This document is intended to help describe how to undertake analyses introduced as examples in the Fourth Edition of (2014) by De Veaux, Velleman, and Bock. More information about the book can be found at http://wps.aw.com/aw_deveaux_stats_series. This file as well as the associated R Markdown reproducible analysis source file used to create it can be found at http://nhorton.people.amherst.edu/sdm4.
This work leverages initiatives undertaken by Project MOSAIC (http://www.mosaic-web.org), an NSF-funded effort to improve the teaching of statistics, calculus, science and computing in the undergraduate curriculum. In particular, we utilize the mosaic
package, which was written to simplify the use of R for introductory statistics courses. A short summary of the R needed to teach introductory statistics can be found in the mosaic package vignettes (http://cran.r-project.org/web/packages/mosaic).
See Figure 3.1 on page 46.
library(mosaic); library(readr)
options(digits=3)
Tsunami <- read_delim("http://nhorton.people.amherst.edu/sdm4/data/Tsunami_Earthquakes.txt",
delim="\t")
nrow(Tsunami)
## [1] 1168
histogram(~ Magnitude, width=0.5, center=0.5/2, type="count", data=Tsunami)
histogram(~ Magnitude, width=0.5, center=0.5/2, type="percent", data=Tsunami)
histogram(~ Magnitude, width=0.5, center=0.5/2, data=Tsunami)
Note that Figure 3.3 on page 45 displays the second of these histograms (with the y-axis measured by percent in each bar). The first histogram displays the count and the last the density (where the total area of the bars adds up to 1).

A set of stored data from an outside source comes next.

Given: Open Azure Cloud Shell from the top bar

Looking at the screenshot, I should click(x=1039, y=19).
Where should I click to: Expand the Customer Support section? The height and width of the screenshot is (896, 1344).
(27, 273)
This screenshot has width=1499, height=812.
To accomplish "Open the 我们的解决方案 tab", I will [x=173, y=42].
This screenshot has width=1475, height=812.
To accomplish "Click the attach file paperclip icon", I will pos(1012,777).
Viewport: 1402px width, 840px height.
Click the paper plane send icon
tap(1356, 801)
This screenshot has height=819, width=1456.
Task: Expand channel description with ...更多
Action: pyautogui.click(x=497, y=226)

Pulse_rates <- read_delim("http://nhorton.people.amherst.edu/sdm4/data/Pulse_rates.txt",
delim="\t")
with(Pulse_rates, stem(Pulse))
##
## The decimal point is 1 digit(s) to the right of the |
##
## 5 | 6
## 6 | 04448888
## 7 | 22226666
## 8 | 0000448
dotPlot(~ Pulse, data=Pulse_rates)
Or on page 49
with(Pulse_rates, stem(Pulse, scale=2))
##
## The decimal point is 1 digit(s) to the right of the |
##
## 5 | 6
## 6 | 0444
## 6 | 8888
## 7 | 2222
## 7 | 6666
## 8 | 000044
## 8 | 8
See calculation and Figure 3.11 on page 53.
recent <- filter(Tsunami, Year >= 1989, Year <= 2013)
nrow(recent)
## [1] 221
median(~ Magnitude, data=recent)
## [1] 7.2
histogram(~Magnitude, width=0.2, data=recent)
See statistics reported on pages 54-55.
favstats(~ Magnitude, data=recent)
## min Q1 median Q3 max mean sd n missing
## 4 6.7 7.2 7.6 9.1 7.15 0.702 221 0
range(~ Magnitude, data=recent)
## [1] 4.0 9.1
diff(range(~ Magnitude, data=recent))
## [1] 5.1
IQR(~ Magnitude, data=recent)
## [1] 0.9
See display on page 57.
bwplot(~ Magnitude, data=recent)
Note that boxplots of a single distribution aren’t usually very interesting (more useful displays will be seen in Chapter 4 when we start comparing groups).
See calculation on page 59.
mean(~ Magnitude, data=recent)
## [1] 7.15
median(~ Magnitude, data=recent)
## [1] 7.2
sd(~ Magnitude, data=recent)
## [1] 0.702
var(~ Magnitude, data=recent)
## [1] 0.493
sqrt(var(~ Magnitude, data=recent))
## [1] 0.702
0.702^2
## [1] 0.493
The standard deviation squared equals the variance.